The painkilling effect of the anesthetic begins after a few minutes, reaching its maximum after about 15 minutes. The effect usually lasts for 2-3 hours, the anesthesia sounds at the latest after 4 hours completely off. In order to ensure a longer effect during labor, which often last longer, therefore, usually a catheter is set, can be injected at any time on demand analgesics, without performing a renewed procedure. Thus, the duration and also the strength of the anesthesia can be individually adapted to the needs of the patient.
The PDA is put on sitting or in a side position. The skin is disinfected and the puncture site locally anesthetized, so that the puncture itself is barely noticeable. The patient is asked to curve her back and relax her shoulders.
In the lower part of the spinal column, the point between two spinous processes is palpated and there inserted a hollow needle, which is connected to a syringe filled with liquid.
If this fluid can be injected without resistance, the ligaments were passed between the vertebral bodies and the syringe is located in the peridural space, ie between vertebrae and hard spinal cord skin.
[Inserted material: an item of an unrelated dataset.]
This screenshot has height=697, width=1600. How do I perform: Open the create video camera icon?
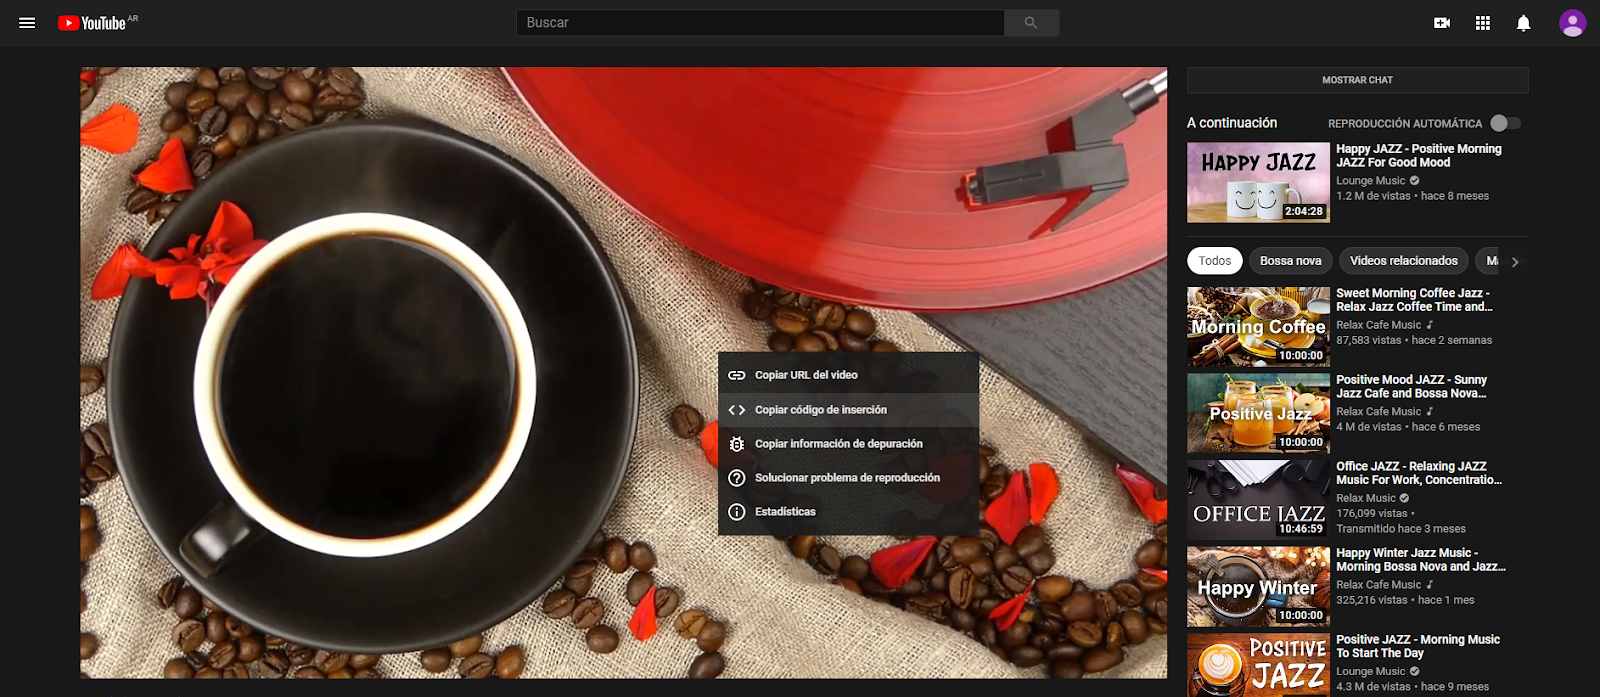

Thereafter, a small tube, the catheter, is introduced via the hollow needle, via which the analgesic can be administered at any time. The needle is removed and a bandage applied. The procedure is usually not painful and usually only a pressure in the back area is felt when inserting the needle. The first dose of pain medication is usually a test dose, a small amount of painkillers to test the effect on the patient. Attention is also paid to the response of the blood pressure and the effects on mobility. If everything is within the normal range, a larger amount of anesthetic can be given.